This can be a very difficult and sensitive situation and I understand the impulse to deal with it as quickly and easily as possible. However, I am always surprised by how often folks in this situation come to the conclusion that the thing to do is just have mom (or dad) “add” an adult child to the account. This course of action carries with it significant, often unintended, consequences. There are a number of issues to consider before mom actually adds anyone onto any of her bank accounts. And it is important to realize that it is not as simple as just adding a name to the accounts.

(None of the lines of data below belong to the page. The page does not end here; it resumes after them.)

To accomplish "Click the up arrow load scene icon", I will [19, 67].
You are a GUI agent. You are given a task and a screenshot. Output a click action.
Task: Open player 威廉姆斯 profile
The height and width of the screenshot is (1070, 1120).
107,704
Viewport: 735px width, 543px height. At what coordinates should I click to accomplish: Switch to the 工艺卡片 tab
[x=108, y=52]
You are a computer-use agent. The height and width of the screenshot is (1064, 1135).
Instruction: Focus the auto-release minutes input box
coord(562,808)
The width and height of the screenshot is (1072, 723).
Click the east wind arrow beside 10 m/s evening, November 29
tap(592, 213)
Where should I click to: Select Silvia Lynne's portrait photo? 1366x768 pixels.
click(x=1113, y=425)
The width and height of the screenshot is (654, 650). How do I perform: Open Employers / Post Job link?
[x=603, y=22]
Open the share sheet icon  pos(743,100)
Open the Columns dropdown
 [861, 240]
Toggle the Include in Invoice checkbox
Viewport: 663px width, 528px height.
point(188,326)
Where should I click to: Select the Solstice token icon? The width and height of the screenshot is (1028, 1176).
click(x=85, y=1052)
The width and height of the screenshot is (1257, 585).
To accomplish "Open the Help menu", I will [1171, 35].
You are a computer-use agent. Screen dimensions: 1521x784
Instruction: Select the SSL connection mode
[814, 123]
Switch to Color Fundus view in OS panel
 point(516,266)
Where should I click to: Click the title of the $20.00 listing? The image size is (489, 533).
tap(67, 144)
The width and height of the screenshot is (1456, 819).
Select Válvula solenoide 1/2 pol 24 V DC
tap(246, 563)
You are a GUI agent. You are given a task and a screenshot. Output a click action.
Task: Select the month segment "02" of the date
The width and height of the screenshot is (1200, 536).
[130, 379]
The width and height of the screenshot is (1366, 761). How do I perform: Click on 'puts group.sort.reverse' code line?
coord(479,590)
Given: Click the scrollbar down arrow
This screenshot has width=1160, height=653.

First, it is important to understand that there are a number of ways an adult child can be “added” to a parent’s bank account, and each will yield significantly different results. Based on what I see when talking with clients, most frequently when a person goes to the bank with the intention of adding an adult child to an account to help manage the finances, the bank adds the child as a joint owner. Adding a joint owner means that mom and adult child now own the account together. Essentially, mom has made a gift of one half of the account to the child, even if the child has no intention of using the funds for his or her personal benefit. Such a change on the title of an account is considered a gift by the IRS and depending on a number of factors, could have tax consequences. An additional consequence to be aware of is that a jointly-owned account is subject to the current and future creditors of each owner. Meaning, if the adult child that is added on to mom or dad’s account and is in a car accident, divorce, or bankruptcy, such account is now subject to the adult child’s creditors. Further, it is critical to understand that when one joint-owner dies, the surviving owner becomes the sole owner, regardless of what mom’s Will might say. This could lead to unintended affects and possibly even result in an expensive Estate Litigation case.
The concerns noted above are just some of the issues that must be considered before title is changed on a bank account. There are additional methods of “adding” an adult child to an account that will enable a child to assist an elderly parent, for example, as agent under power of attorney or simply as an authorized signer. In choosing what is right for mom or dad’s situation, it is critical to understand exactly what mom’s goals are and for them to discuss with an estate planning attorney well versed in this area to make sure that their goals are given proper effect.